%\VignetteIndexEntry{Likelihood Calculations for vsn}
%\VignetteDepends{vsn}
%\VignetteKeywords{Expression Analysis}
%\VignettePackage{vsn}

\documentclass[11pt]{article}
\usepackage{color}
\usepackage{amssymb}
\definecolor{darkblue}{rgb}{0.0,0.0,0.75}
\usepackage[%
baseurl={http://www.bioconductor.org},%
pdftitle={vsn likelihood Calculations},%
pdfauthor={Wolfgang Huber},%
pdfsubject={vsn},%
pdfkeywords={Bioconductor},%
pagebackref,bookmarks,colorlinks,linkcolor=darkblue,citecolor=darkblue,%
pagecolor=darkblue,raiselinks,plainpages,pdftex]{hyperref}
\usepackage{geometry}

%------------------------------------------------------------
% newcommand
%------------------------------------------------------------
\newcommand{\arsinh}{\mathop{\mathgroup\symoperators arsinh}\nolimits}
\newcommand{\Robject}[1]{\texttt{#1}}
\newcommand{\Rpackage}[1]{\textit{#1}}
\newcommand{\mbs}[1]{{\mbox{\scriptsize #1}}}

\begin{document}

%---------------------------------------------------------------------------
\title{Likelihood calculations for \Rpackage{vsn}}
%---------------------------------------------------------------------------
\author{Wolfgang Huber}
\maketitle
\tableofcontents

\section{Introduction}
This vignette contains the computations that underlie the
numerical code of \Rpackage{vsn}.  If you are a new user and looking for an
introduction on how to \textbf{use} \Rpackage{vsn}, please refer to the
vignette \emph{Robust calibration and variance stabilization with
\Rpackage{vsn}}, which is provided separately.

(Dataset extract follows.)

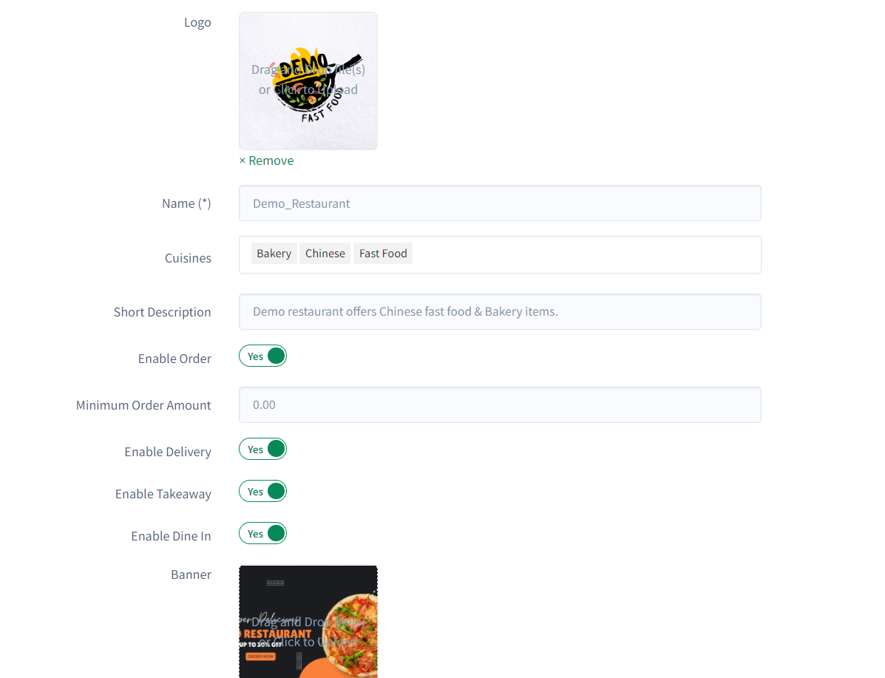Click the Minimum Order Amount field
The image size is (885, 678).
click(500, 404)
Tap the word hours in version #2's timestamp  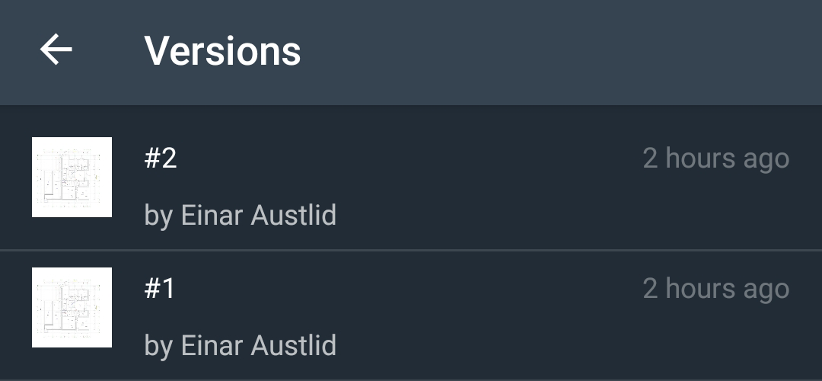tap(700, 158)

\section{Setup and Notation}
Consider the model
\begin{equation}\label{eq:model}
\arsinh\left(f(b_i)\cdot y_{ki}+a_i\right) = \mu_k + \varepsilon_{ki}
\end{equation}
where $\mu_k$, for $k=1,\ldots,n$, and $a_i$, $b_i$, for $i=1,\ldots,d$
are real-valued parameters, $f$ is a function $\mathbb{R}\to\mathbb{R}$ 
(see below), 
and $\varepsilon_{ki}$ are i.i.d.\ Normal with mean 0 and variance $\sigma^2$. 
$y_{ki}$ are the data. In applications to $\mu$array data, $k$ indexes the 
features and $i$ the arrays and/or colour channels.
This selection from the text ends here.